Welche Schwerpunkte hat sie bei der Erstellung des Konzeptes gesetzt? Gab es Vorgaben von Seiten der Stadt, welche Themen besonders gewichtet werden sollen?
Vorgaben gab es bei der Erstellung des Museumsentwicklungsplans keine. Es gibt natürlich Rahmenbedingungen, die berücksichtigt werden wollen. Für die Realisierung von Museumskonzepten ist es enorm wichtig, die Richtlinien potentieller Fördergeber im Hinterkopf zu behalten. Förderfähige Maßnahmen müssen sich immer an den ethischen Richtlinien der ICOM (International Council of Museums) orientieren. Auch Themen wie Inklusion sind inzwischen maßgeblich und werden bei einem zeitgemäßen Museum, in dem sich alle wohlfühlen können, erwartet.
Was kann man sich unter einem modernen, zeitgemäßen Zinnfigurenmuseum überhaupt vorstellen? Lichtinstallationen? Musik? Projektionen?
Als Deutsches Zinnfigurenmuseum haben wir den Auftrag, den gesamten Kosmos rund um das Thema Zinnfigur zu repräsentieren. Das heißt, alles was man mit der Zinnfigur machen kann, soll anschaulich gemacht werden – das Herstellen, Bemalen, Sammeln, Spielen, Kreativsein und der Bau von Dioramen. Als Medium ist dafür natürlich die Figur oder die Figurenaufstellung an sich im Mittelpunkt, ergänzt um die bestmögliche Vermittlung für die Besucherinnen und Besucher.
2,8 Millionen Euro stehen für die Modernisierung des Museums im Raum. Halten Sie den Betrag für realistisch?
Nun ja, der Auftrag des Stadtrates war, eine machbare Lösung anzustreben. Der Museumsentwicklungsplan bewegt sich eher am unteren Rand der zu erwartenden Kosten.

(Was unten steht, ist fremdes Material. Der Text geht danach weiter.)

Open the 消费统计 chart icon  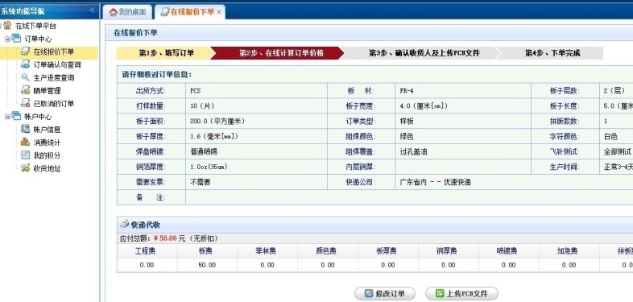[26, 142]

Sammlermuseum, Geschichtsmuseum, Figurenmuseum – von was sprechen wir beim Deutschen Zinnfigurenmuseum überhaupt? Ist es der Anspruch des Museums, Geschichte realitätsnah darzustellen oder geht es doch viel mehr um die Darstellung und Zurschaustellung der Zinnfigur?
In der Tat hat August Bonneß (1890-1944) das Zinnfigurenmuseum bei seiner Gründung 1929 als „Museum für Geschichte in plastischen Bildern und als stolze Erinnerung an große und glückhafte Zeiten des Vaterlandes“ gesehen. Doch den Anspruch eines Geschichtsmuseums hat unser Zinnfigurenmuseum ganz einfach nicht mehr. Das geben die vorhandenen Exponate auch gar nicht her. Ein Geschichtsmuseum erfordert den wissenschaftlich objektiven Blick auf die Vergangenheit. Was die Diorama-Darstellungen des Zinnfigurenmuseums bieten können, ist aber der subjektive Blick des jeweiligen Herstellers. Geschichte darzustellen ist freilich ein mitunter höchst akribisch durchgeführter Schwerpunkt innerhalb des Zinnfigurenkosmos und wird selbstverständlich auch zukünftig einen großen Themenbereich einnehmen. Im Laufe der vergangenen Jahrzehnte hat sich das Museum dann aber zu einer Ausstellung von Sammlern für Sammler und den interessierten Laien entwickelt – wie beim Umzug in den Arsenalbau 1993 erstmals kundgetan wurde.
Und in Zukunft?
Zukünftig soll ein Besuch im Zinnfigurenmuseum noch mehr verdeutlichen: Dass es sich eben nicht um ein Geschichtsmuseum handelt, sondern um ein Museum, das die vielfältigen Handlungsmöglichkeiten von und mit Zinnfiguren darstellt. Sammler zeigen dort ihre Exponate und Dioramen, die sich zwar oftmals an historischen Ereignissen orientieren, in der künstlerischen Darstellung aber zuhöchst individualisiert sind und keinesfalls mit dem Anspruch von objektiver Geschichtsdarstellung daherkommen.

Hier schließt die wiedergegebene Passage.